Após quase três anos à frente do governo do Reino Unido, Theresa May pediu sua demissão, e também se afastou da liderança do partido Conservador sem ter conseguido cumprir o que transformou em sua principal tarefa: completar o divórcio da União Europeia.

May foi a segunda mulher em ocupar o posto. Antes, só chegara a esse nível Margaret Thatcher, que ficou conhecida como a Dama de Ferro da política britânica. Agora, tornou-se mais uma vítima do Brexit, o processo de separação do bloco continental.

O primeiro tombo foi o de David Cameron, que deixou o cargo de primeiro-ministro ao serem divulgados os resultados do referendo convocado por ele próprio para saber a opinião dos cidadãos em torno da permanência ou não na União Europeia.

May assumiu a chefia do gabinete com muito fôlego, mas não conseguiu avançar além das negociações entre ambas as partes, cujo acordo nunca teve a luz verde do Parlamento britânico por causa de seus erros e do desgaste que o assunto ocasionou no seio dos conservadores.

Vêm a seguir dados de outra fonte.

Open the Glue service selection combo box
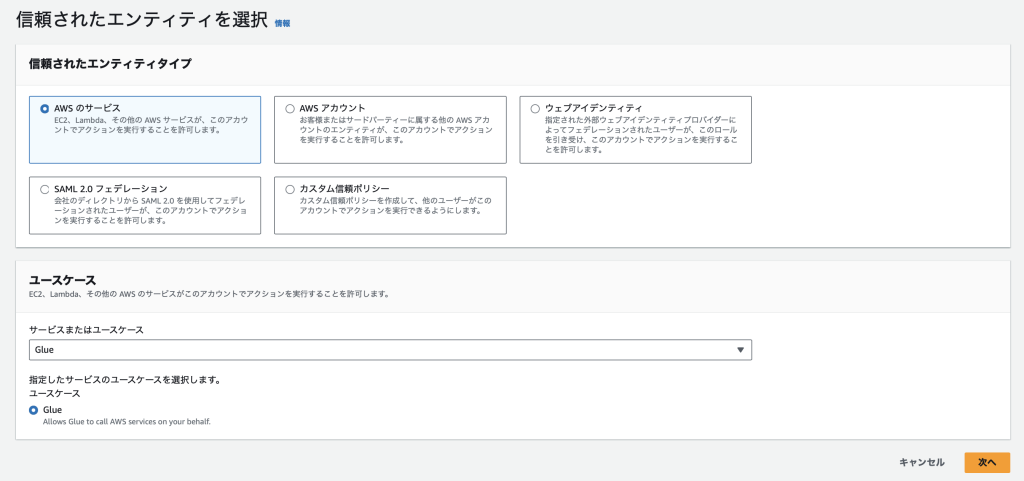Image resolution: width=1024 pixels, height=481 pixels. 390,350
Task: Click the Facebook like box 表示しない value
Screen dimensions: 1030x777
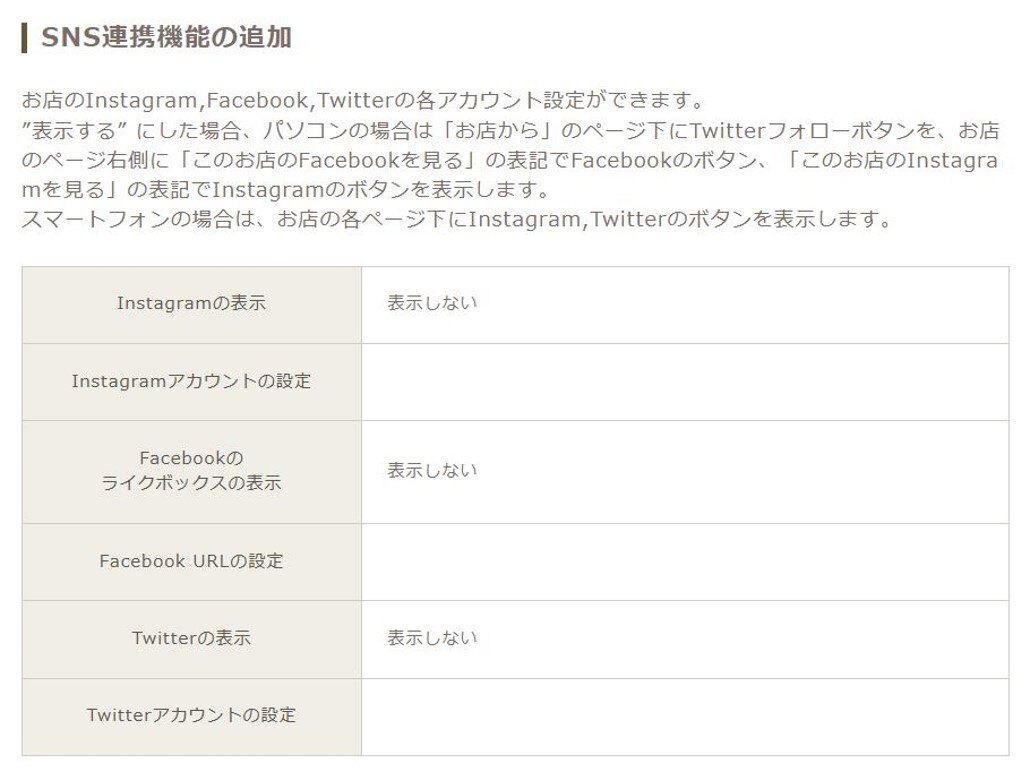Action: click(x=432, y=471)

Há 10 candidatos para sucedê-la. Os aspirantes tinham de ser membros dessa organização política, atualmente no poder, e contar com o apoio de pelo menos oito legisladores também do partido Conservador. Na quinta-feira, serão eliminados os que tiverem menos de 17 votos no Parlamento, e uma semana depois, os que não alcançarem 33.

O processo continua desse jeito até ficarem apenas dois candidatos, a serem submetidos ao voto dentro desse partido no dia 22 deste mês. Ao longo desse período, Theresa May continuará ocupando o cargo, mas só para resolver assuntos administrativos.

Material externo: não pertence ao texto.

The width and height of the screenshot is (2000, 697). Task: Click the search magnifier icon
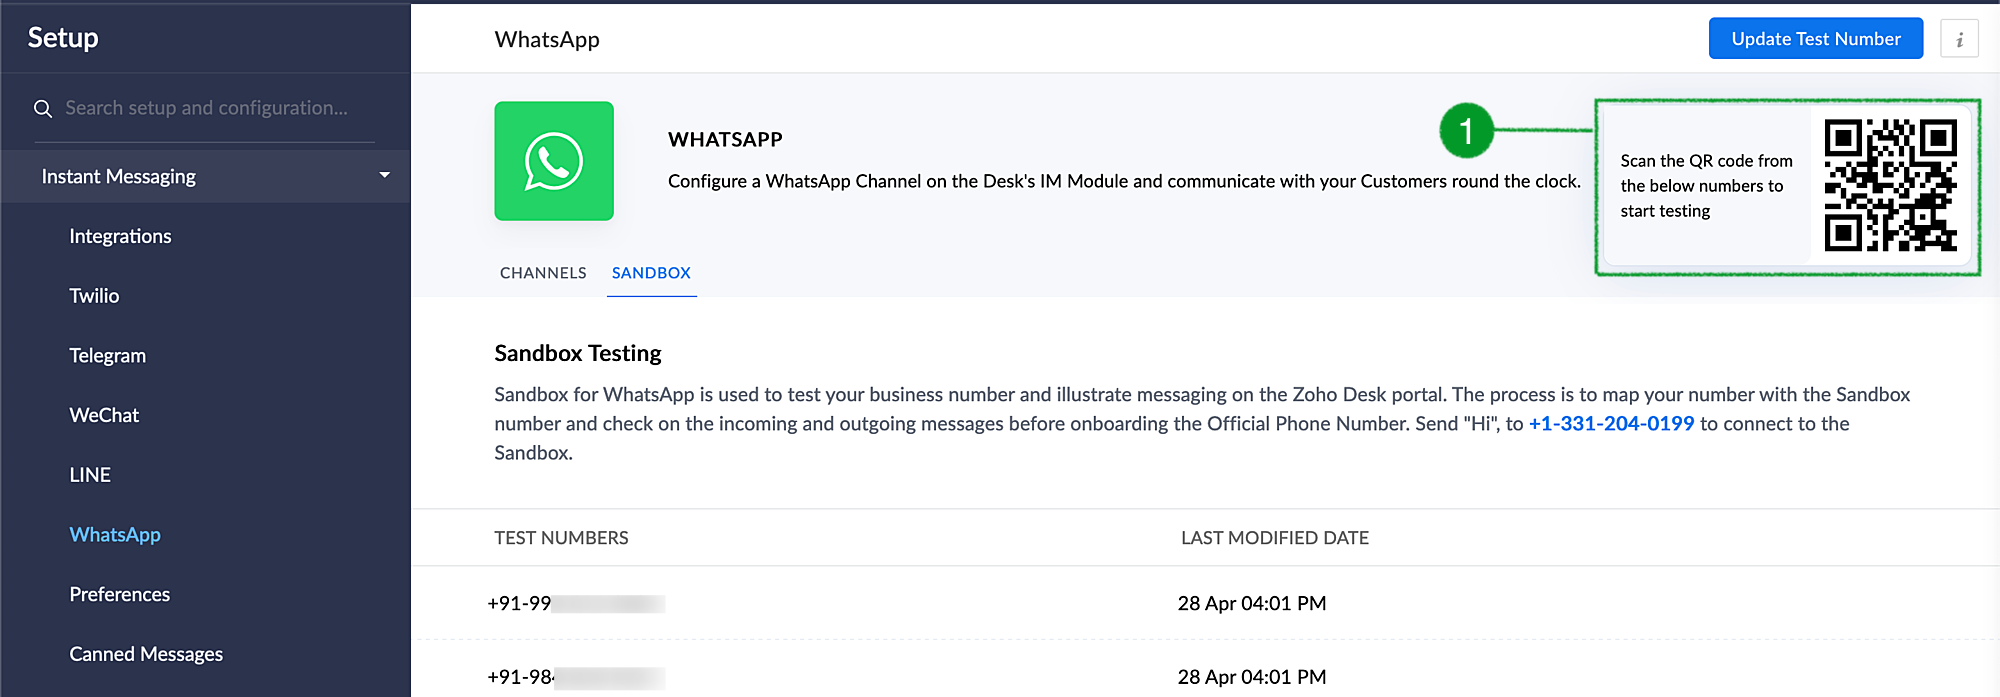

Até agora, o principal aspirante é Boris Johnson, ex-ministro das Relações Exteriores. Ele é um personagem polêmico, amigo do presidente norte-americano Donald Trump e favorável a um brexit “duro”, sem pagar nenhuma compensação à União Europeia pela separação.

O prazo dado à Grã-Bretanha pelo bloco comunitário para definir sua posição vence em 31 de outubro. O tempo é curto para o novo chefe de governo, e não seria uma surpresa vê-lo também pedindo demissão ou tirado do posto.

Nesse contexto, os cidadãos britânicos temem que questões medulares como a saúde, educação, pobreza e outros passem a um segundo plano, como ocorreu durante o mandato de Theresa May. Aliás, ela é considerada uma das piores governantes do Reino Unido, e alguns dizem que sua gestão foi semelhante a uma página em branco.